* **Input for this task**:
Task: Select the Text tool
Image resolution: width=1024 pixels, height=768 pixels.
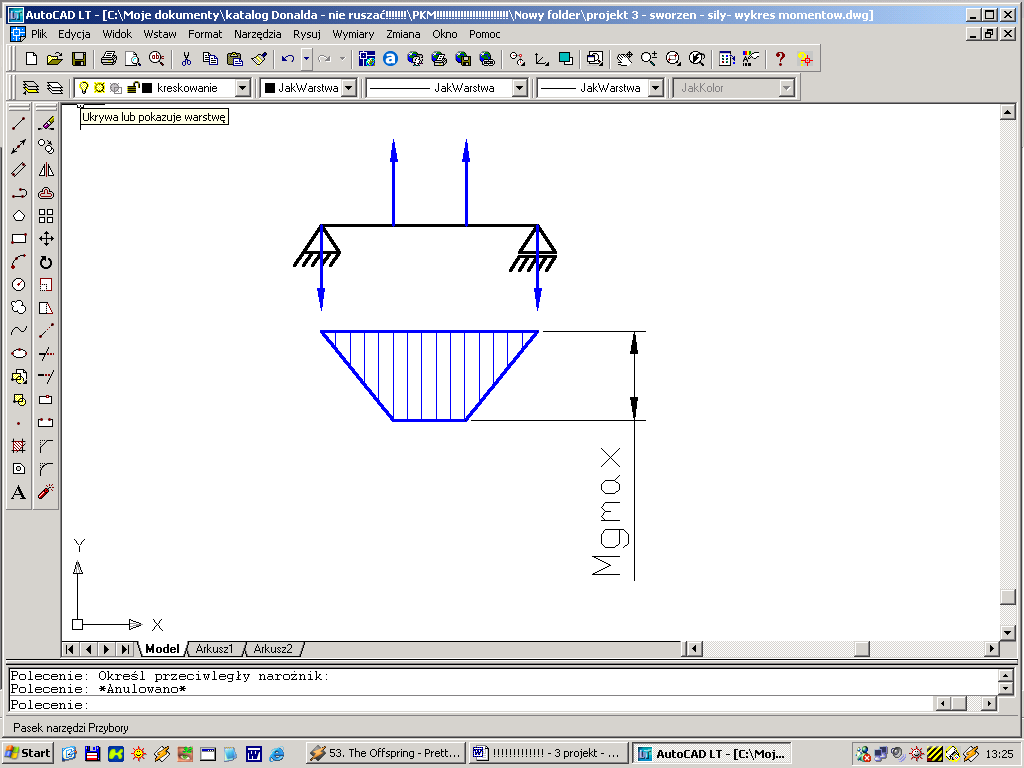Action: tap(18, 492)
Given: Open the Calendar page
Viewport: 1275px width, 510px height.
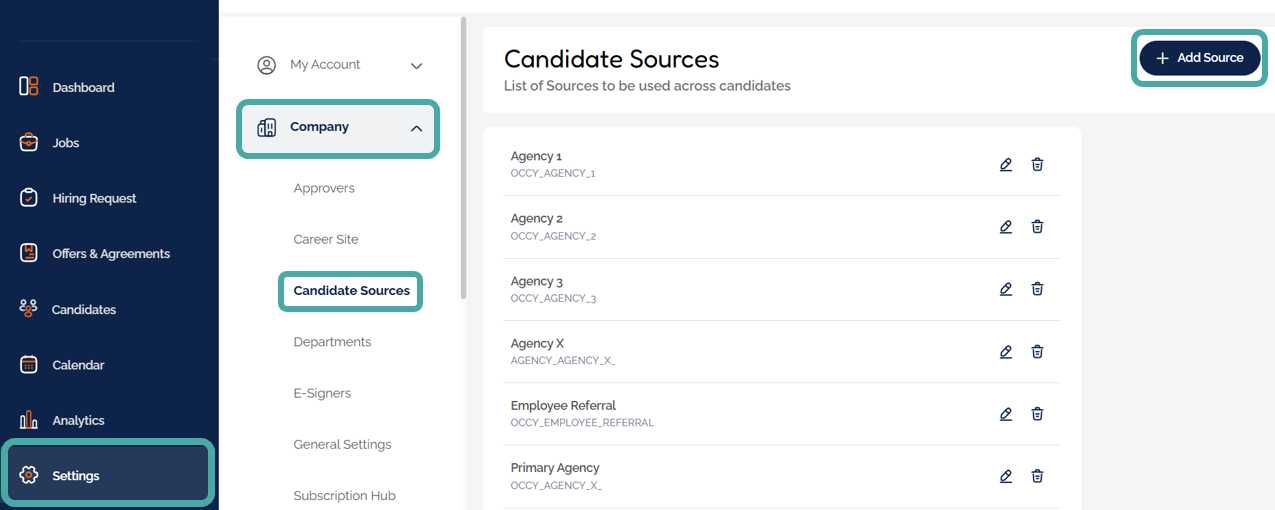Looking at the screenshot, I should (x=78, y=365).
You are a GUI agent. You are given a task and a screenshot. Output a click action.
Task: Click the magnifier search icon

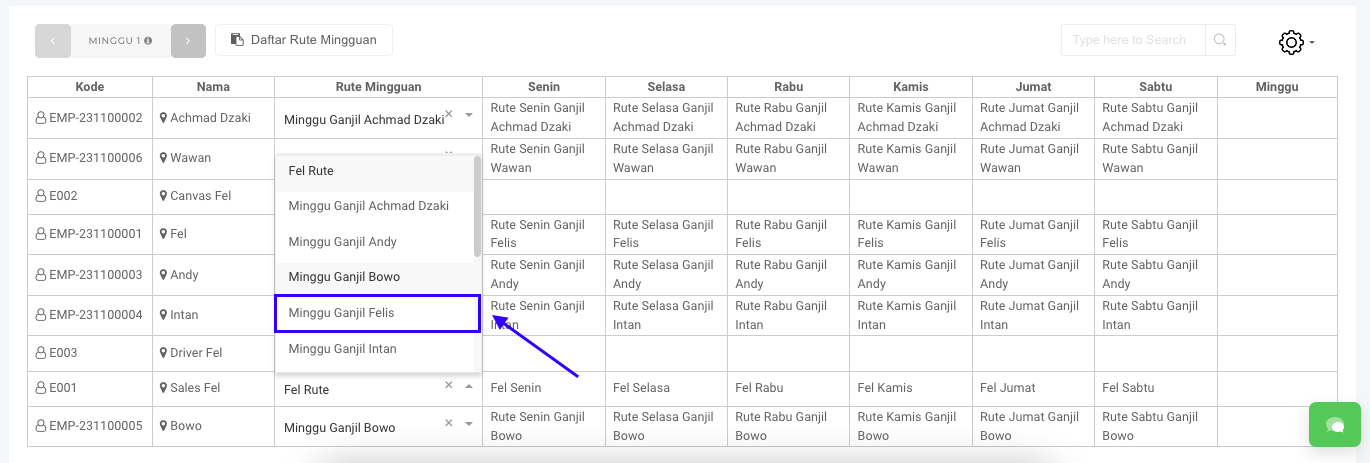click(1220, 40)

* **Exercise**: Can you quote every line of the listing above word for word, leaving out the pictures?

* **Full response**:
Task: Select the Text tool
Image resolution: width=1024 pixels, height=768 pixels.
Action: tap(18, 492)
Given: Open the Calendar page
Viewport: 1275px width, 510px height.
Looking at the screenshot, I should (x=78, y=365).
You are a GUI agent. You are given a task and a screenshot. Output a click action.
Task: Click the magnifier search icon

click(1220, 40)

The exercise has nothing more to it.